Sat 31 Oct 2020
Reflections on Halloween Movies Past, by Jonathan Lewis.
Posted by Steve under Horror movies[3] Comments
by Jonathan Lewis
For my Halloween movie viewing this year, I revisited two films that I had previously watched and reviewed for this blog. United Artists’ White Zombie (1932), reviewed here, and Universal’s Werewolf of London (1935), reviewed here.
Both are films that I had enjoyed and appreciated. Both also were movies that I had the chance to see screened in 35mm here in Los Angeles, the former at UCLA and the latter at Quentin Tarantino’s New Beverly Cinema.
White Zombie, in which Bela Lugosi plays the ultra-sinister Haitian villain named Murder Legendre, was the first proper zombie movie released by a Hollywood studio. (How zombies went from creations of Haitian voodoo to that of viruses and outbreaks merits a whole different discussion). And Werewolf of London, starring Warner Orland and Henry Hull, was the first proper werewolf movie.
The movies are, in some ways, clunky by today’s standards. (One might say they were even clunky for their time.) But that doesn’t really matter.
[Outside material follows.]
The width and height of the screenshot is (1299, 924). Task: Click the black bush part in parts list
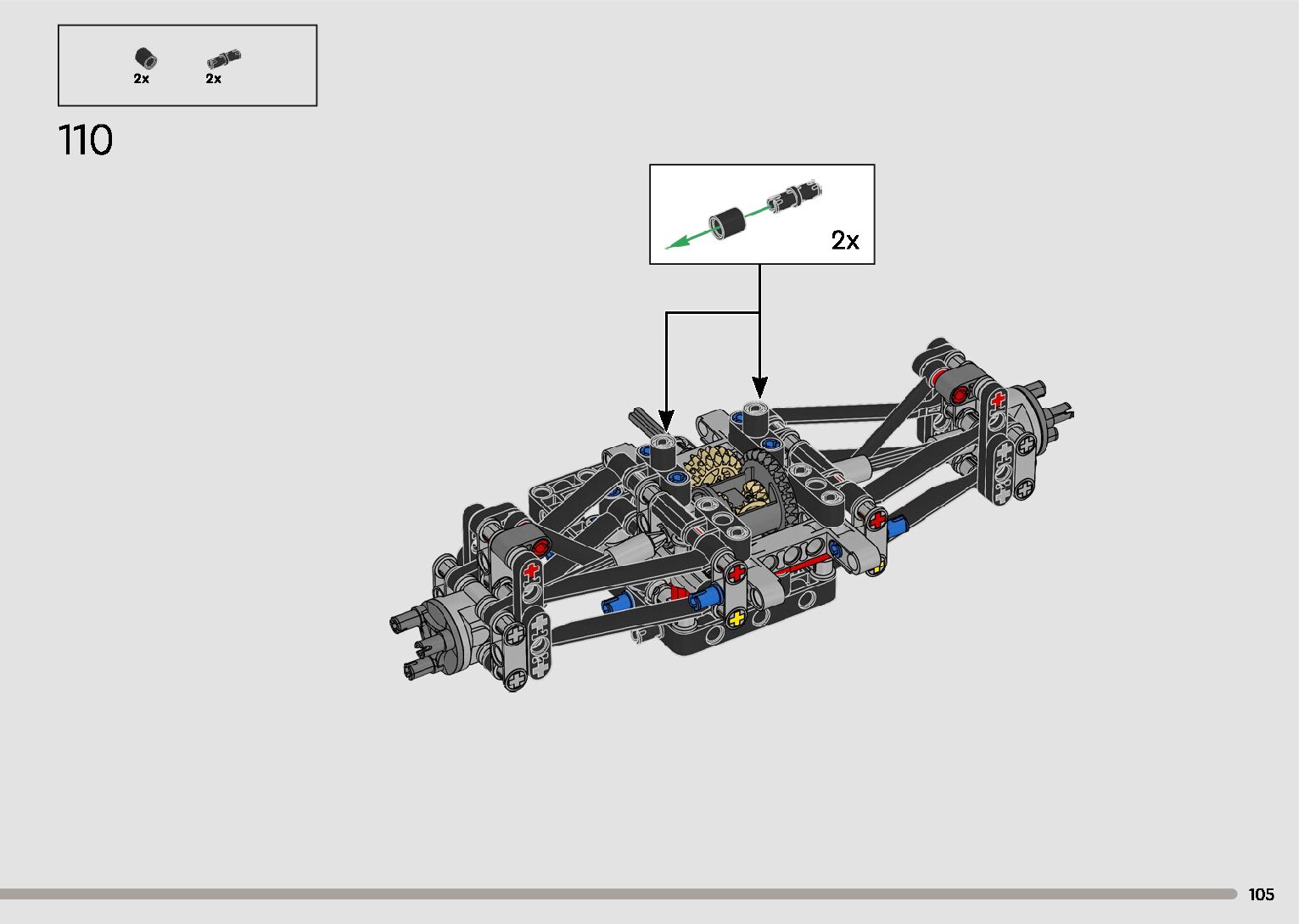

While Werewolf of London is a bit more stylish and grounded, both movies have a timeless, nearly dreamlike quality to them.
They are both, in many ways, fairy tale romances as well. It wasn’t until I watched both consecutively that I realized that, fundamentally, both movies are about doomed love triangles. In both movies, a man ends up sacrificing himself so that the woman he loves could be with her one true love.
October 31st, 2020 at 7:48 pm
Both excellent films, and I have always particularly liked the werewolf duel between Hull and Oland.
October 31st, 2020 at 9:24 pm
The thing about old classic movies like these two is that they never get old.
November 1st, 2020 at 1:03 pm
I just watched White Zombie last night. Lugosi seems to relish his own evil,just as Boris Karloff did as the title character in The Mask of Fu Manchu.